Si 24 heures est donc la série post-11 septembre par excellence, Homeland serait la série post-guerre en Irak. Ou comment un enlisement dans un conflit de dix ans n’aura permis qu’à faire monter un sentiment anti-américain exponentiel, et l’émergence d’un extrémisme radical au Moyen-Orient, mais également au sein même du pays. Notons au passage le caractère déjà visionnaire d’Homeland. Avec un mois de septembre sujet à une explosion de manifestations violentes envers l’Amérique, la réalité montre ce que la série annonçait il y a un an de cela. Très fort.
On a donc Brody, un soldat américain qui refait surface en Irak après avoir été emprisonné pendant huit ans par une branche d’Al Qu’Aïda. Son retour au pays le propulse au rang de héros national par tous. Ou pas si sûr. Une agente de la CIA, Carrie, apprend d’une source que Brody se serait retourné contre son pays à la solde des terroristes. Elle décide d’installer en toute illégalité un dispositif de caméra et de micro dans l’appartement du militaire, lui permettant de pouvoir l’espionner 24h/24. Sorte de Truman Show, ou de 1984, avec la paranoïa vis-à-vis du musulman. Amalgame crée en 2001 par George Bush et son « axe du mal ».

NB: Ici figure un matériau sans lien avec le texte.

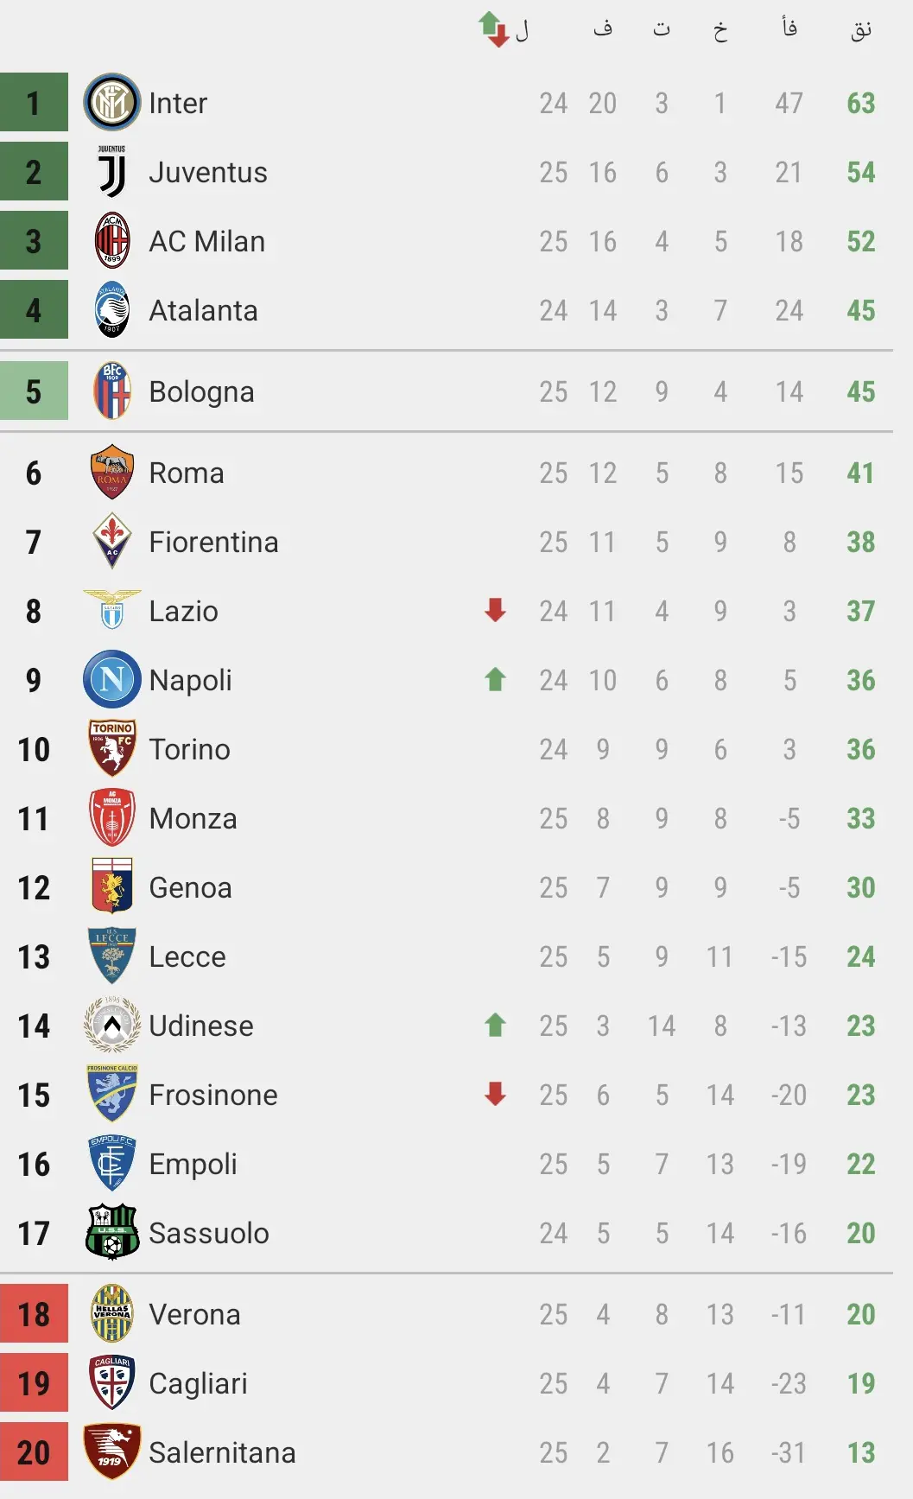Click the Salernitana seahorse crest
This screenshot has width=913, height=1499.
coord(111,1451)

Ce qui distingue Homeland, et la place très haut dans les séries d’espionnage, c’est son rapport au genre. Bien loin de l’académisme et de l’utilisation abusive des codes, elle place sans cesse ses personnages devant l’intrigue ; et privilégie la psychologie au spectaculaire. La première saison se retient face à la tentation de la sur dramatisation, des rebondissements à outrance, qui sont toujours suivis de contre coup, de doute, de questionnement de la part des protagonistes. Ce soin apporté au rythme renvoie à ces mélodies de jazz qui parcourent les épisodes ; créant à cette occasion un parfum de mélancolie. Etonnant, et presque culotté, pour une série de ce calibre.
Tout le monde a ses raisons, mais le cœur les ignore. Homeland préfère s’intéresser à la relation qui se noue entre Carrie et Brodie, en basculant sans cesse d’un point de vue à l’autre afin de ne pas tomber dans un manichéisme vingtquatreheurien. On approche parfois le mélodrame, la romance, la tragédie même. Et au-dessus de la tête de chaque personnage plane l’auréole du doute, mi ange, mi démon. Jamais sûr de rien, sauf de la qualité évidente d’une série qui n’a pas fini de faire parler d’elle.